— WRITTEN REQUEST 1 —
In the proof about the direct image mapping of a surjection, what kind of mapping is $r$ said to be?
— WRITTEN REQUEST 2 —
Finish the proof about the direct image mapping of a surjection, picking up right after its last sentence.

— EXTRACT —
────────
# Direct Image Mapping of Surjection is Surjection/Proof 1

## Theorem

Let $f: S \to T$ be a surjection.

Then the direct image mapping of $f$:

- $f^\to: \powerset S \to \powerset T$

is a surjection.

## Proof

Let $f: S \to T$ be a surjection.

Then:

- $\forall y \in T: \exists x \in S: f \paren x = y$

From the Quotient Theorem for Surjections, there is one and only one bijection $r: S / \mathcal R_f \to T$ such that $r \circ q_{\mathcal R_f} = f$.

Each element of $S / \mathcal R_f$ is a subset of $S$ and therefore an element of $\powerset S$.

Thus as $r: S / \mathcal R_f \to T$ is a bijection, and hence a fortiori also an injection:

- $\forall X_1, X_2 \in \powerset S: \map r {X_1} = \map r {X_2} \implies X_1 = X_2$

Because $f$ is a surjection, every $y \in T$ is mapped to by exactly one element of the partition of $S$ defined by $\mathcal R_f$.
────────
— INFORMATION PROVIDED —
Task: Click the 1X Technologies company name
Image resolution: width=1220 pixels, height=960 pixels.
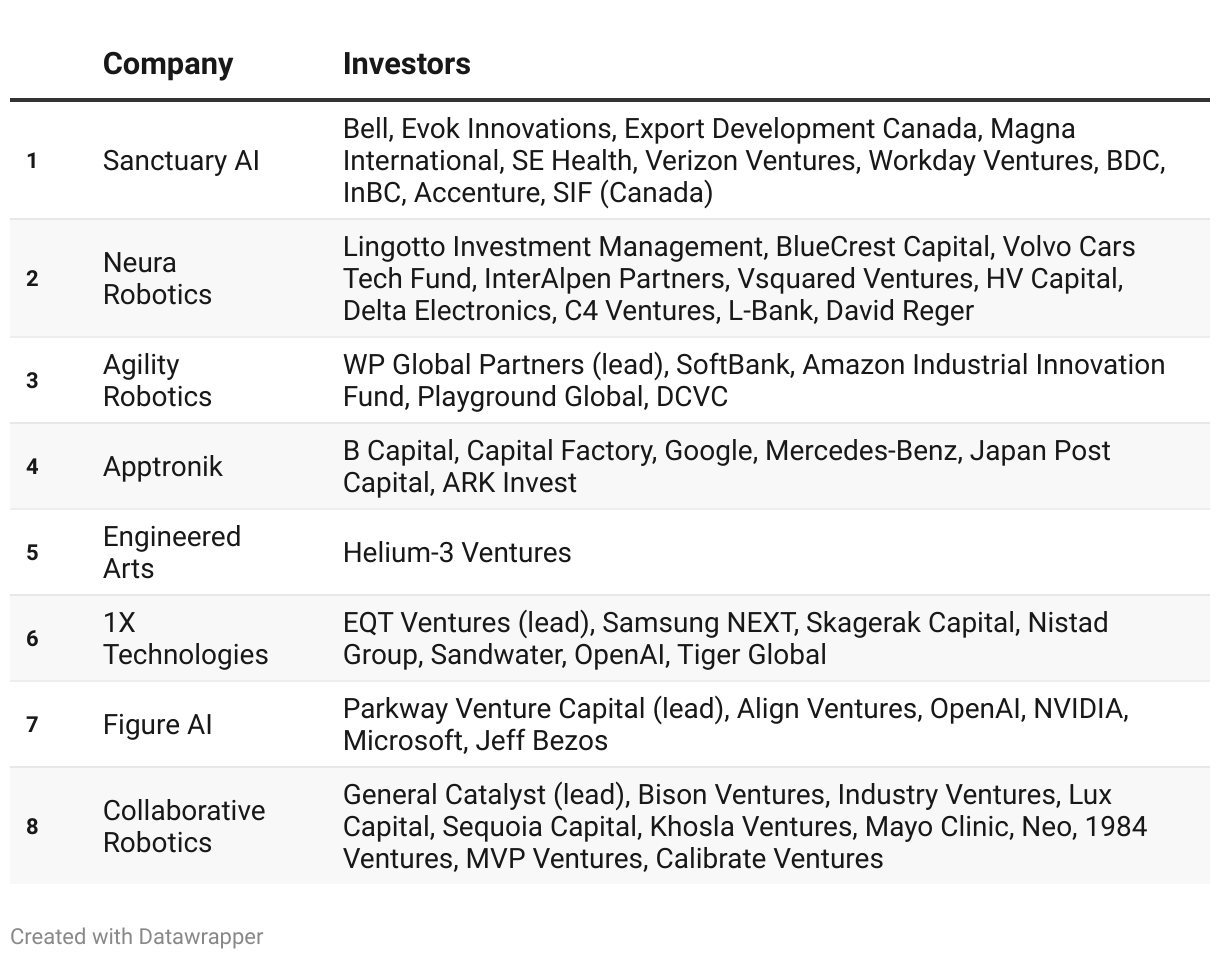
────────
— EXERCISE RESULT 1 —
A bijection, and therefore also an injection.

— EXERCISE RESULT 2 —
Let $T = \set {y_1, y_2, \ldots}$.

Let the partition defined by $\mathcal R_f$ be $\bigcup \paren {X_1, X_2, \ldots}$ where $\map r {X_n} = y_n$.

Let $Y_r \in \powerset T$, such that $Y_r = \set {y_{r_1}, y_{r_2}, \ldots}$.

Then:

- $\map {f^\to} {X_r} = Y_r$

where $\displaystyle X_r = \bigcup \paren {X_{r_1}, X_{r_2}, \ldots}$.

As $\set {X_1, X_2, \ldots}$ is a partition of $S$, $\forall Y_r \in \powerset T: X_r$ is unique.

Thus $f^\to: \powerset S \to \powerset T$ is a surjection.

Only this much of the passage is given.